* Dataset records
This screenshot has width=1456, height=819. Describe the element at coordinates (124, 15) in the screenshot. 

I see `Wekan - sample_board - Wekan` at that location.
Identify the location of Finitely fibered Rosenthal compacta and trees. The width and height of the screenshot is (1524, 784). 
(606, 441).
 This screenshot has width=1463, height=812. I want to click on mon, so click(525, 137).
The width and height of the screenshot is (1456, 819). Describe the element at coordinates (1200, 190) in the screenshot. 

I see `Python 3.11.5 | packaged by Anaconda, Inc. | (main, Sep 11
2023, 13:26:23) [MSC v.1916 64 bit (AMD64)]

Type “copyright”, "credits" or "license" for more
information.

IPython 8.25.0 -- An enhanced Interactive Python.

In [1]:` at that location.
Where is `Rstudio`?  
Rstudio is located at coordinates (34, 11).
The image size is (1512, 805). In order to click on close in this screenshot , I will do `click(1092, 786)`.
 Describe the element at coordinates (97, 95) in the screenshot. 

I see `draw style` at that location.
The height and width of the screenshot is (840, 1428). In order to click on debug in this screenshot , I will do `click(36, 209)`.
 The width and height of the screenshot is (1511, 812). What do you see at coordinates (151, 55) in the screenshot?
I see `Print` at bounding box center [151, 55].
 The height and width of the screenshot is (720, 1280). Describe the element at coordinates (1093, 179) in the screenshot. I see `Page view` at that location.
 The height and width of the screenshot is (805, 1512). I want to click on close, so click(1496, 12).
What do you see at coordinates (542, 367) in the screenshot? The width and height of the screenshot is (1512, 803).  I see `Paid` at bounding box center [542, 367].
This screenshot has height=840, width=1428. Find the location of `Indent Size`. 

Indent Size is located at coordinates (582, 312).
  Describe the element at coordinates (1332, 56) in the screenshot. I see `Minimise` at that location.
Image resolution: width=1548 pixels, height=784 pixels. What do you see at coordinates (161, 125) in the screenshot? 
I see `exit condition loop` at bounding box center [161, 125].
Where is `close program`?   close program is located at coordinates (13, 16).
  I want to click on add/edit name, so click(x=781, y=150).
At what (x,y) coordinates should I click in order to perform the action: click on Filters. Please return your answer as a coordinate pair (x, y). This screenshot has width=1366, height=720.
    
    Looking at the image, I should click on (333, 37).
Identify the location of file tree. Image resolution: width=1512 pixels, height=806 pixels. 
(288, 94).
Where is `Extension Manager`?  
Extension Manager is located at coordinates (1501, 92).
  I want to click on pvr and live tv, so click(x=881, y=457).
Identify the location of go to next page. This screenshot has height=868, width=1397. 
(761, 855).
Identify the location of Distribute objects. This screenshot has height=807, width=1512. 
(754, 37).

* Exercise aim
Put every line of the records above into a numbered list, leaving out the blank lines.

* Result of this exercise
1. This screenshot has width=1456, height=819. Describe the element at coordinates (124, 15) in the screenshot. 
2. I see `Wekan - sample_board - Wekan` at that location.
3. Identify the location of Finitely fibered Rosenthal compacta and trees. The width and height of the screenshot is (1524, 784). 
4. (606, 441).
5.  This screenshot has width=1463, height=812. I want to click on mon, so click(525, 137).
6. The width and height of the screenshot is (1456, 819). Describe the element at coordinates (1200, 190) in the screenshot. 
7. I see `Python 3.11.5 | packaged by Anaconda, Inc. | (main, Sep 11
8. 2023, 13:26:23) [MSC v.1916 64 bit (AMD64)]
9. Type “copyright”, "credits" or "license" for more
10. information.
11. IPython 8.25.0 -- An enhanced Interactive Python.
12. In [1]:` at that location.
13. Where is `Rstudio`?  
14. Rstudio is located at coordinates (34, 11).
15. The image size is (1512, 805). In order to click on close in this screenshot , I will do `click(1092, 786)`.
16.  Describe the element at coordinates (97, 95) in the screenshot. 
17. I see `draw style` at that location.
18. The height and width of the screenshot is (840, 1428). In order to click on debug in this screenshot , I will do `click(36, 209)`.
19.  The width and height of the screenshot is (1511, 812). What do you see at coordinates (151, 55) in the screenshot?
20. I see `Print` at bounding box center [151, 55].
21.  The height and width of the screenshot is (720, 1280). Describe the element at coordinates (1093, 179) in the screenshot. I see `Page view` at that location.
22.  The height and width of the screenshot is (805, 1512). I want to click on close, so click(1496, 12).
23. What do you see at coordinates (542, 367) in the screenshot? The width and height of the screenshot is (1512, 803).  I see `Paid` at bounding box center [542, 367].
24. This screenshot has height=840, width=1428. Find the location of `Indent Size`. 
25. Indent Size is located at coordinates (582, 312).
26.   Describe the element at coordinates (1332, 56) in the screenshot. I see `Minimise` at that location.
27. Image resolution: width=1548 pixels, height=784 pixels. What do you see at coordinates (161, 125) in the screenshot? 
28. I see `exit condition loop` at bounding box center [161, 125].
29. Where is `close program`?   close program is located at coordinates (13, 16).
30.   I want to click on add/edit name, so click(x=781, y=150).
31. At what (x,y) coordinates should I click in order to perform the action: click on Filters. Please return your answer as a coordinate pair (x, y). This screenshot has width=1366, height=720.
32.     Looking at the image, I should click on (333, 37).
33. Identify the location of file tree. Image resolution: width=1512 pixels, height=806 pixels. 
34. (288, 94).
35. Where is `Extension Manager`?  
36. Extension Manager is located at coordinates (1501, 92).
37.   I want to click on pvr and live tv, so click(x=881, y=457).
38. Identify the location of go to next page. This screenshot has height=868, width=1397. 
39. (761, 855).
40. Identify the location of Distribute objects. This screenshot has height=807, width=1512. 
41. (754, 37).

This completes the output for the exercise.